### DEINE AUFGABE
Gib aus den folgenden Daten den Abschnitt, der mit der Zeile mit „Select the Group C column header“ beginnt und mit der Zeile mit „[x=47, y=97]“ endet, einschließlich dieser beiden Zeilen unverändert wieder.

### DATENSATZ
↓
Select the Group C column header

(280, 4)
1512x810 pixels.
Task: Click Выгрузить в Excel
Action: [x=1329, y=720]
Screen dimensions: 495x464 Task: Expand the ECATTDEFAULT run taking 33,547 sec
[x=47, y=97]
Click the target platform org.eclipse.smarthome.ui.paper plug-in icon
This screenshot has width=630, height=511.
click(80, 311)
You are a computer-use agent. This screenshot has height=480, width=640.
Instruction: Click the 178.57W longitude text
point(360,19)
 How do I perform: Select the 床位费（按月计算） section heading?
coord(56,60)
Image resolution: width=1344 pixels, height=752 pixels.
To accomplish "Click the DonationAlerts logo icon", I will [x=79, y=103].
↑
↓
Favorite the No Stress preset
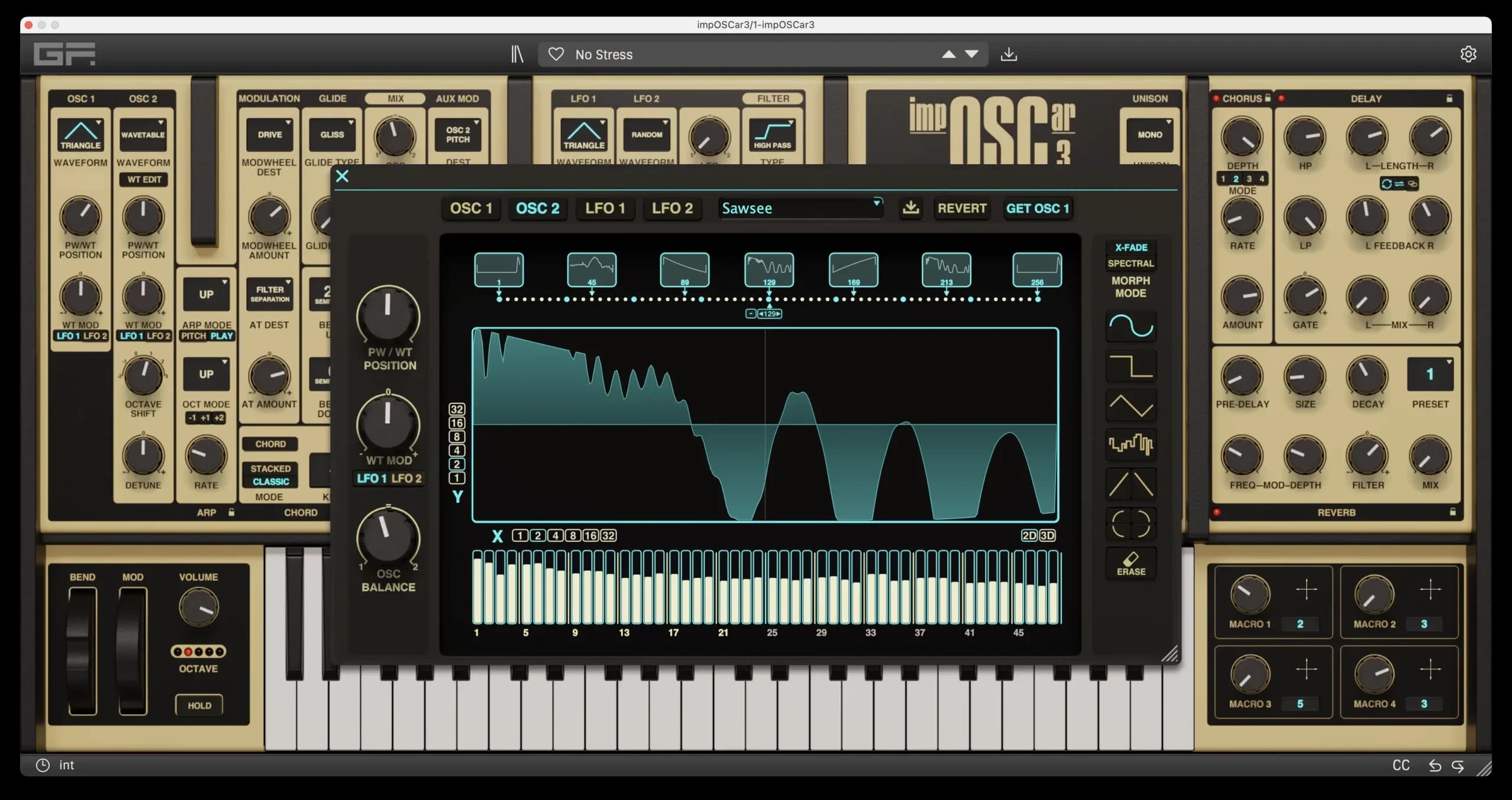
↑
↓
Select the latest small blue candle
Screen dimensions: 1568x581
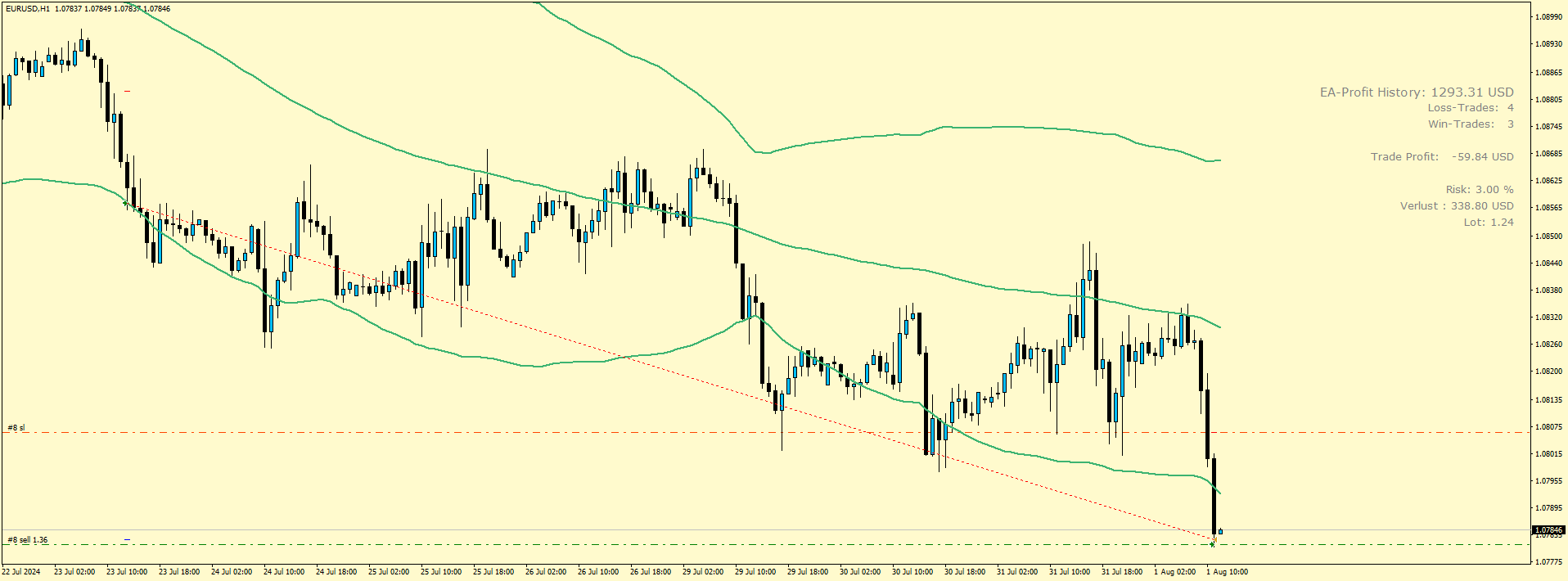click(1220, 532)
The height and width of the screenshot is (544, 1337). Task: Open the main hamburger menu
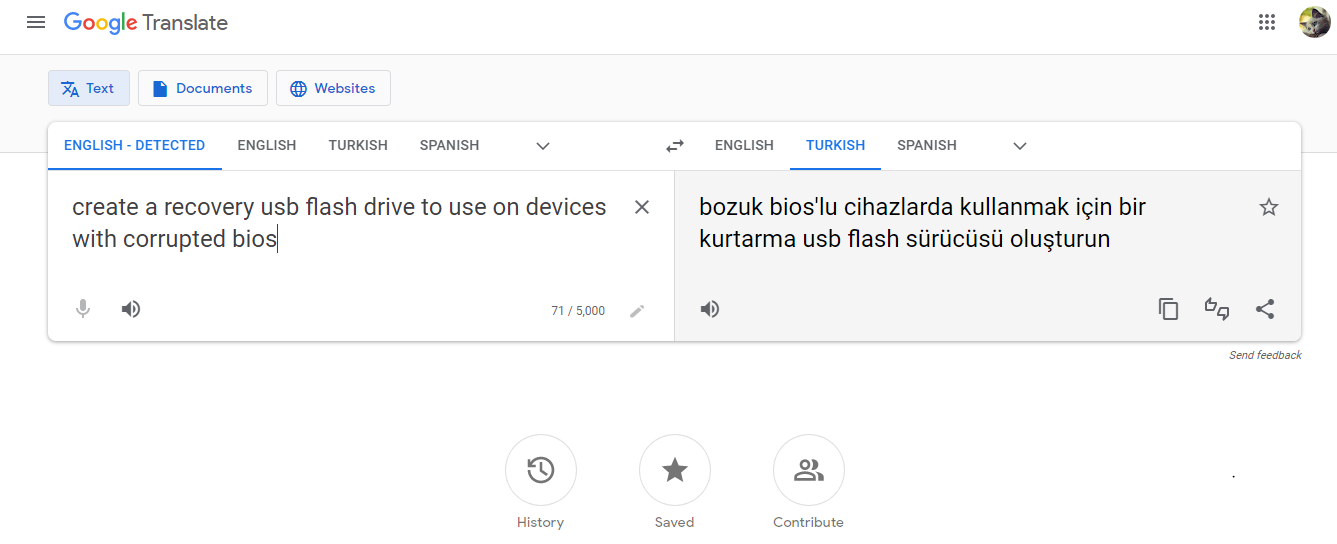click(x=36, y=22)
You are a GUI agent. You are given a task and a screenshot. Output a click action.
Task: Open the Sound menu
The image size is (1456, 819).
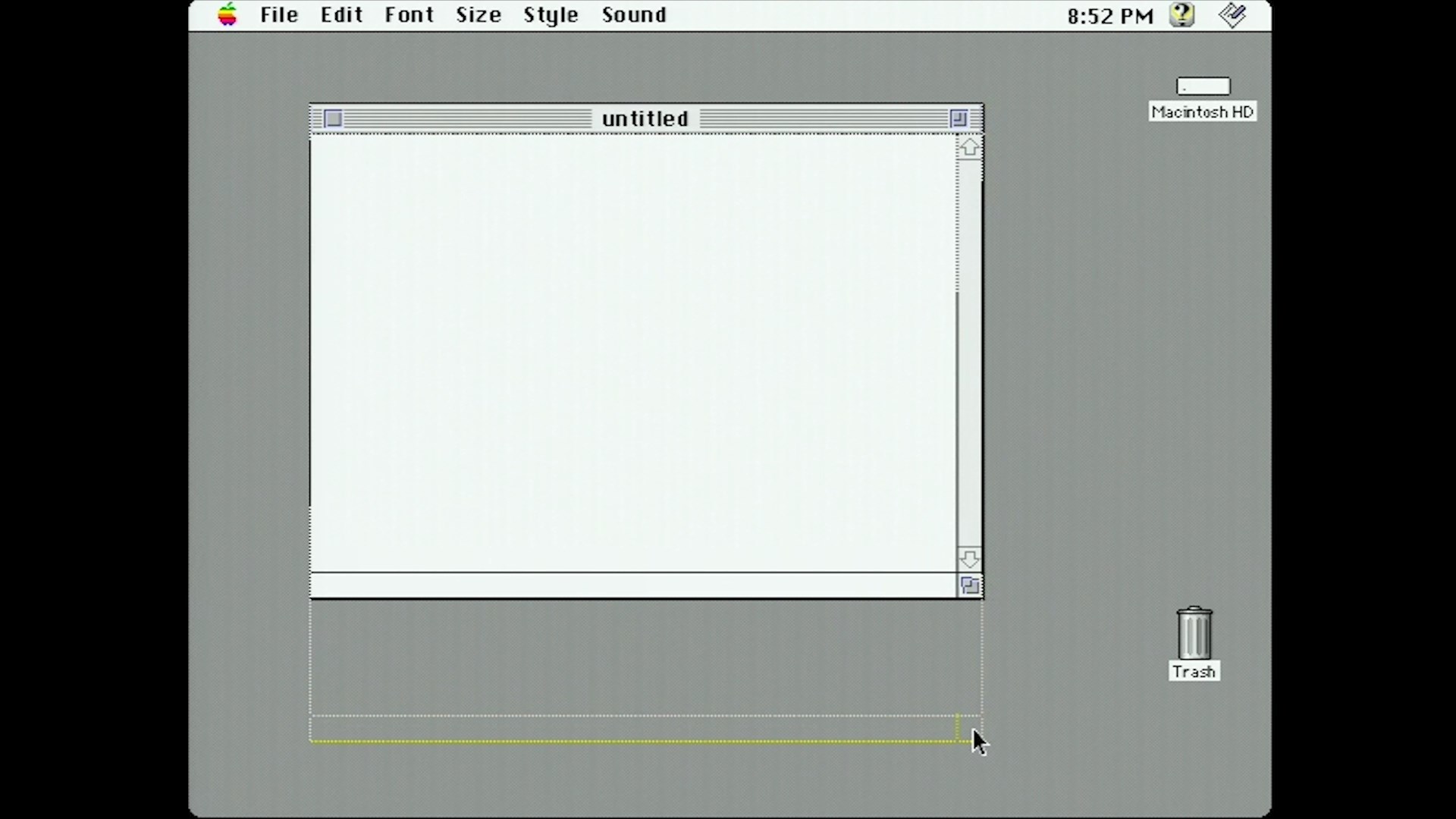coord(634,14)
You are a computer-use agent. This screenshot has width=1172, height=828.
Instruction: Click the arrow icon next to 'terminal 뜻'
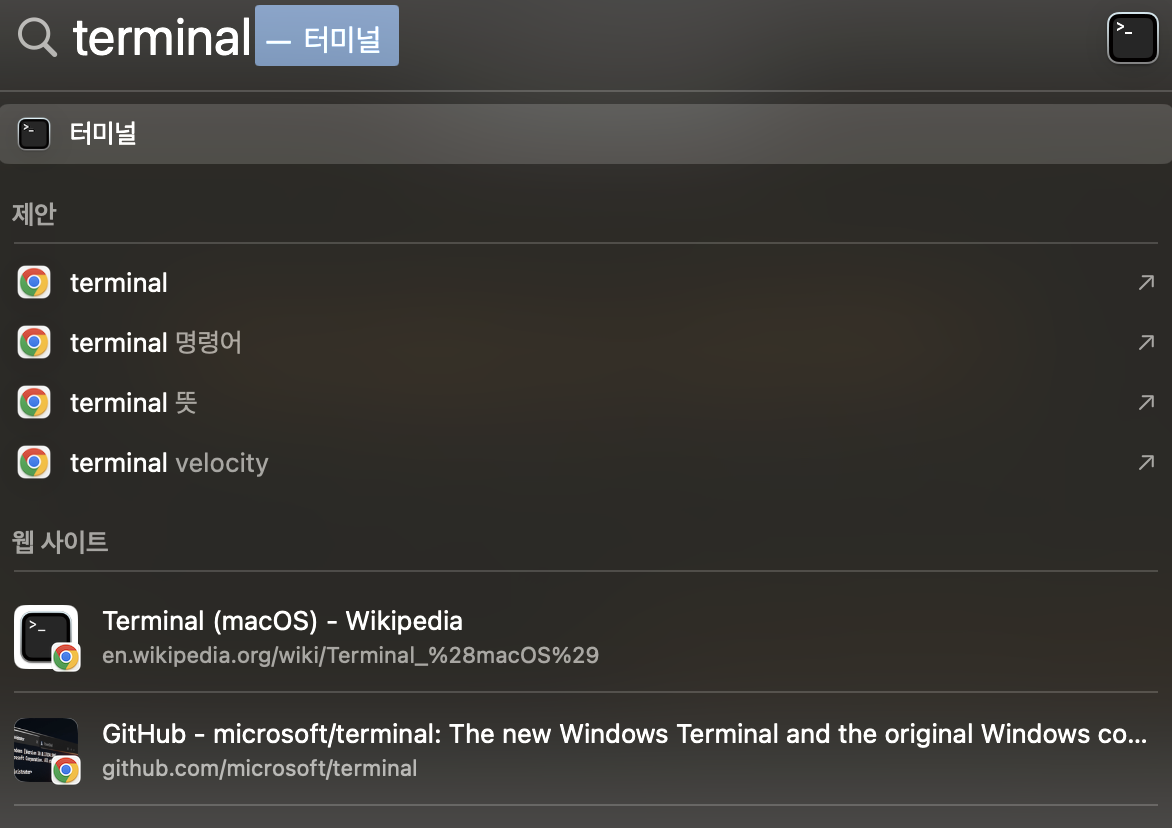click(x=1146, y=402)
↑
### ANTWORT
Select the Group C column header

(280, 4)
1512x810 pixels.
Task: Click Выгрузить в Excel
Action: [x=1329, y=720]
Screen dimensions: 495x464 Task: Expand the ECATTDEFAULT run taking 33,547 sec
[x=47, y=97]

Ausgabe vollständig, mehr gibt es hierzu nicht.